◆ Stored records ◆
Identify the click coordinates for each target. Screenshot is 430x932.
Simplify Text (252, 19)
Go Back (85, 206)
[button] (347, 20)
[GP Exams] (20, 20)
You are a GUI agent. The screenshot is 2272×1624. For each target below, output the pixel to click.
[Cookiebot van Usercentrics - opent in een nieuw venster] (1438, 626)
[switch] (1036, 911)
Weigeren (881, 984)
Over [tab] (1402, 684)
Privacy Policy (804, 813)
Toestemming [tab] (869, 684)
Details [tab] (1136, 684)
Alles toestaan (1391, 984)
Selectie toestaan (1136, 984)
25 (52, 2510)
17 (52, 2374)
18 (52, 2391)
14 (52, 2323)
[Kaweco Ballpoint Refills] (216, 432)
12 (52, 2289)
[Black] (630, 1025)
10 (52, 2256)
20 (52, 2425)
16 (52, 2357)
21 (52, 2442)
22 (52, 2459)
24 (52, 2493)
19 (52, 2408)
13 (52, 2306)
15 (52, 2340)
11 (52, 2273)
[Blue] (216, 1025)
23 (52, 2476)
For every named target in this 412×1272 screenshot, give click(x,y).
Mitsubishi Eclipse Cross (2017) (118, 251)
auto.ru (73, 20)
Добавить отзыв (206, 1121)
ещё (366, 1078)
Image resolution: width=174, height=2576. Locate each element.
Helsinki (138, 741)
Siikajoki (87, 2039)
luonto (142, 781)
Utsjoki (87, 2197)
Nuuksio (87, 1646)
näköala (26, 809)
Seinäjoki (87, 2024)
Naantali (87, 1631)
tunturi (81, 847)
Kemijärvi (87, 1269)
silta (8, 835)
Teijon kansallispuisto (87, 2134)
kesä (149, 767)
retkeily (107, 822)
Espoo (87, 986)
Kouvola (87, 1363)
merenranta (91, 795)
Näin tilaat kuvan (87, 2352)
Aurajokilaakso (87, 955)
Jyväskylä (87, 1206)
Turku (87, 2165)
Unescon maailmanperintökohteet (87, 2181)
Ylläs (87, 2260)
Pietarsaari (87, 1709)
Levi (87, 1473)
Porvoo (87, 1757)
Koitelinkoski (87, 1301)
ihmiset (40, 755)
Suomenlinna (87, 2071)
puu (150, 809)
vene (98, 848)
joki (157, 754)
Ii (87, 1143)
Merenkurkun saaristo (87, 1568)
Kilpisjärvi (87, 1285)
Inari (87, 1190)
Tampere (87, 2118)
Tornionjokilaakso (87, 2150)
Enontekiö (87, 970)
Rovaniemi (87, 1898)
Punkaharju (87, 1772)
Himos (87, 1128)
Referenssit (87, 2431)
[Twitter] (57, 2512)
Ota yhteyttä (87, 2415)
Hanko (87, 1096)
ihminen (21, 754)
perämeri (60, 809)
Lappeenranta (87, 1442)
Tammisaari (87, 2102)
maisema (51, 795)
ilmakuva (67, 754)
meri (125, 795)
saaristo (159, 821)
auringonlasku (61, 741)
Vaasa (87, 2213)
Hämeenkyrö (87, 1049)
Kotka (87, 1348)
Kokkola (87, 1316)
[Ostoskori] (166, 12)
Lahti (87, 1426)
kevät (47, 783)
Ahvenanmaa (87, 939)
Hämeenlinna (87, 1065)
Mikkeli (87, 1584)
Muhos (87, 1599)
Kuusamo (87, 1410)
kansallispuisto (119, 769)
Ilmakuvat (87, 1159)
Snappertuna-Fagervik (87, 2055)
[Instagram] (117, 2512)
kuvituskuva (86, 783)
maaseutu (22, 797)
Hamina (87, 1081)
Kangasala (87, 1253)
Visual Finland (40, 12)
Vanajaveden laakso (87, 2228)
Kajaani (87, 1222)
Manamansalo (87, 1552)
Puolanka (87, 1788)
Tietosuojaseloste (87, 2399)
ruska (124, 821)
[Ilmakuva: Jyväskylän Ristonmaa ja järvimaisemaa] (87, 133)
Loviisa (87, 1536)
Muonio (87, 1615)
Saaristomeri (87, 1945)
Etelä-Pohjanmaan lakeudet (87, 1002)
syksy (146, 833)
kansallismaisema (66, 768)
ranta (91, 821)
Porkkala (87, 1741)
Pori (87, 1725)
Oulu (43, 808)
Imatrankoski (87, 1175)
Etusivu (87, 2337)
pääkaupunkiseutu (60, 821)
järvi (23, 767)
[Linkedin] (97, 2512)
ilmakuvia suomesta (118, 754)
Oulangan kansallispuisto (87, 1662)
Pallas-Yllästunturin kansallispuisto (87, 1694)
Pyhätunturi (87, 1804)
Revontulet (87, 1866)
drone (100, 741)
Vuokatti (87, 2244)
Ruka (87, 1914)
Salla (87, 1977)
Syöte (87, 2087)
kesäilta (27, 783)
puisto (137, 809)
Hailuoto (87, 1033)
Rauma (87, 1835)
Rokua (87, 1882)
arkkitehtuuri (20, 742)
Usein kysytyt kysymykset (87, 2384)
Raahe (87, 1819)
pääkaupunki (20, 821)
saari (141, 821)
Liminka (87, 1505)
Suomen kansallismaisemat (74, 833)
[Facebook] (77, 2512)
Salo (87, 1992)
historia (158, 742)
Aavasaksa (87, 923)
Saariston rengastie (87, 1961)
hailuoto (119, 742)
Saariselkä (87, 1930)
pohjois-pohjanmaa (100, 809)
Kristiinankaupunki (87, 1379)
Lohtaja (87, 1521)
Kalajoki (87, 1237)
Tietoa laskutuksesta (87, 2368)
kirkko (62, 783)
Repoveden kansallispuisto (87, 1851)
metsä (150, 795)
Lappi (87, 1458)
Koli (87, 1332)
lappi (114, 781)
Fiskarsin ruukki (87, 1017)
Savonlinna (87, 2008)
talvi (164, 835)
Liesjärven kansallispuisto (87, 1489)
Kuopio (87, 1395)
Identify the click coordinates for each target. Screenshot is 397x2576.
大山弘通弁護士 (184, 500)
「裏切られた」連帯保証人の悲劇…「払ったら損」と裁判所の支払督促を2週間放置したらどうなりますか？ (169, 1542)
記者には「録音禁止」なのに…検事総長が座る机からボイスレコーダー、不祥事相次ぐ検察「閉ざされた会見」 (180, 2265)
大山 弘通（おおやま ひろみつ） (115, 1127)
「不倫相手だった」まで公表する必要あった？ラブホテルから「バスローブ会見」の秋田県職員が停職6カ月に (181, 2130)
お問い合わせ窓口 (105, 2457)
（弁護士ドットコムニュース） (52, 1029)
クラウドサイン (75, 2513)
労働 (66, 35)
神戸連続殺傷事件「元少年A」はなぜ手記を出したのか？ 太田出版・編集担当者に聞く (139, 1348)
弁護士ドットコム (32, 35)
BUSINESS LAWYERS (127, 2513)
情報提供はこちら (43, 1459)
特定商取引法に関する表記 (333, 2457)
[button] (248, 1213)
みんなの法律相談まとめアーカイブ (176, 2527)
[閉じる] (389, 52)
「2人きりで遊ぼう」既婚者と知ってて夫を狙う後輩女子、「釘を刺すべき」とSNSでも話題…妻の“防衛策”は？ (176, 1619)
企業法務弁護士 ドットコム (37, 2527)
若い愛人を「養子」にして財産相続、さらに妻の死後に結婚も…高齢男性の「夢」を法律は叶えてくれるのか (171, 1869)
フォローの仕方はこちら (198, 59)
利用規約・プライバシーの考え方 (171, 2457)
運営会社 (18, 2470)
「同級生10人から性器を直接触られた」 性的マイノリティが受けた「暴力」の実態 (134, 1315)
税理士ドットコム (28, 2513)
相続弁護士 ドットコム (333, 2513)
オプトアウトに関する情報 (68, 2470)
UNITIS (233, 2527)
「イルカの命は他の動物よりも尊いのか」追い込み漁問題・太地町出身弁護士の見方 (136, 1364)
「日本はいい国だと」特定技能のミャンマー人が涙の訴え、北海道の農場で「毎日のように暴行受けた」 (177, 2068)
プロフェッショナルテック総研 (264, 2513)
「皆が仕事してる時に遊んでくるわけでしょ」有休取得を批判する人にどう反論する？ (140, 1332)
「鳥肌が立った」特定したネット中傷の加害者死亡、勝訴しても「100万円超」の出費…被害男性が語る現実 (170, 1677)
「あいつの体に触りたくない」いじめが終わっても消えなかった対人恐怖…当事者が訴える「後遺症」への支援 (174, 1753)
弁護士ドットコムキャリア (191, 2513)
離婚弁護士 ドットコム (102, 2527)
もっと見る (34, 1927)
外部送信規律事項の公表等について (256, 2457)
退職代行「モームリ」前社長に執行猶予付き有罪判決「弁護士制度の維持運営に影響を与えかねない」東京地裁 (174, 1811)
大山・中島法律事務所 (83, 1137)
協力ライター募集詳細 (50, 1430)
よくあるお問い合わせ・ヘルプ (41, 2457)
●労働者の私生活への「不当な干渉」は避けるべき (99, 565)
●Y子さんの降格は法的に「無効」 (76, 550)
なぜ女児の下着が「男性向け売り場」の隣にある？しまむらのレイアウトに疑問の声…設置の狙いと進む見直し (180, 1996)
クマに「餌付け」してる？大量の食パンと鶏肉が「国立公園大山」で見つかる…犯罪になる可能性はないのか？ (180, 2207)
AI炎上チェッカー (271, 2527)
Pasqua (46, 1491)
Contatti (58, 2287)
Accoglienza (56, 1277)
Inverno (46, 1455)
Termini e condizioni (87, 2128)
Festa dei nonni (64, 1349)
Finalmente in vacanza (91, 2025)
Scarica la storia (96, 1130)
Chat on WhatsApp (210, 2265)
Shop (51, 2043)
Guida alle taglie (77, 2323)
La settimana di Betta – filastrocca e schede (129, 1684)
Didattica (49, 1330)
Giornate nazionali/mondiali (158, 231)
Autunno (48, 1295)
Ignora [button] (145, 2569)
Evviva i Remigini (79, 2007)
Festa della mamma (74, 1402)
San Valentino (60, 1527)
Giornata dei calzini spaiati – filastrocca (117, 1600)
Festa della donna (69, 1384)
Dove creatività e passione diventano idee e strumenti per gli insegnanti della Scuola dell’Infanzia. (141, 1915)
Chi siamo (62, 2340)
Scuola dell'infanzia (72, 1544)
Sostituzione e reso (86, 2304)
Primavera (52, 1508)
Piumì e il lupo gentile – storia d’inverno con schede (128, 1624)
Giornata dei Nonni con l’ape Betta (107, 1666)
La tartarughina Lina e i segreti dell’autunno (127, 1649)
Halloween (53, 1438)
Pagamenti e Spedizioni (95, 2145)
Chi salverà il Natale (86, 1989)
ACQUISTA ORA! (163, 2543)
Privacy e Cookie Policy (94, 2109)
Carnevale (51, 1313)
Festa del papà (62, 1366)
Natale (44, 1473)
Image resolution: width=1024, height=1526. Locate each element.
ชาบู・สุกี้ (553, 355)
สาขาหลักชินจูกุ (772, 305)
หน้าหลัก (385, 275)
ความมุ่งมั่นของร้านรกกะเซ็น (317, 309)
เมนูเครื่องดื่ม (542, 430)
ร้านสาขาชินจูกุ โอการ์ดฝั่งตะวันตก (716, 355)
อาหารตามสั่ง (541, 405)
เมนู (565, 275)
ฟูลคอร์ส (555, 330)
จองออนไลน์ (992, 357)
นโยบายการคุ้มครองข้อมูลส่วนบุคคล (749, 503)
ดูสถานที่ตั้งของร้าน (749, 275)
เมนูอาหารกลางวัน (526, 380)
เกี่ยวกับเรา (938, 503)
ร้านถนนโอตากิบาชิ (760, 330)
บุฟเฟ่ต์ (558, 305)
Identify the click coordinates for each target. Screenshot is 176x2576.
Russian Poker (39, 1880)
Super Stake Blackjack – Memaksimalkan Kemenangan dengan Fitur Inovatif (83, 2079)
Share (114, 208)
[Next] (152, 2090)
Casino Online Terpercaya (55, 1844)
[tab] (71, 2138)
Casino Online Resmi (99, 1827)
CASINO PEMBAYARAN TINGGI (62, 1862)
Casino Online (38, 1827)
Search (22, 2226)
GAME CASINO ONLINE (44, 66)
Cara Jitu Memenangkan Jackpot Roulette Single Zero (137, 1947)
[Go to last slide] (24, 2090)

◆ WORK ITEM ◆
Once you find the line with "退職代行「モームリ」前社長に執行猶予付き有罪判決「弁護士制度の維持運営に影響を与えかねない」東京地裁 (174, 1811)" in the entries above, output it and each line after it up to and including the line with "Primavera (52, 1508)", and nothing else.

◆ RESULT OF THIS EXERCISE ◆
退職代行「モームリ」前社長に執行猶予付き有罪判決「弁護士制度の維持運営に影響を与えかねない」東京地裁 (174, 1811)
大山・中島法律事務所 (83, 1137)
協力ライター募集詳細 (50, 1430)
よくあるお問い合わせ・ヘルプ (41, 2457)
●労働者の私生活への「不当な干渉」は避けるべき (99, 565)
●Y子さんの降格は法的に「無効」 (76, 550)
なぜ女児の下着が「男性向け売り場」の隣にある？しまむらのレイアウトに疑問の声…設置の狙いと進む見直し (180, 1996)
クマに「餌付け」してる？大量の食パンと鶏肉が「国立公園大山」で見つかる…犯罪になる可能性はないのか？ (180, 2207)
AI炎上チェッカー (271, 2527)
Pasqua (46, 1491)
Contatti (58, 2287)
Accoglienza (56, 1277)
Inverno (46, 1455)
Termini e condizioni (87, 2128)
Festa dei nonni (64, 1349)
Finalmente in vacanza (91, 2025)
Scarica la storia (96, 1130)
Chat on WhatsApp (210, 2265)
Shop (51, 2043)
Guida alle taglie (77, 2323)
La settimana di Betta – filastrocca e schede (129, 1684)
Didattica (49, 1330)
Giornate nazionali/mondiali (158, 231)
Autunno (48, 1295)
Ignora [button] (145, 2569)
Evviva i Remigini (79, 2007)
Festa della mamma (74, 1402)
San Valentino (60, 1527)
Giornata dei calzini spaiati – filastrocca (117, 1600)
Festa della donna (69, 1384)
Dove creatività e passione diventano idee e strumenti per gli insegnanti della Scuola dell’Infanzia. (141, 1915)
Chi siamo (62, 2340)
Scuola dell'infanzia (72, 1544)
Sostituzione e reso (86, 2304)
Primavera (52, 1508)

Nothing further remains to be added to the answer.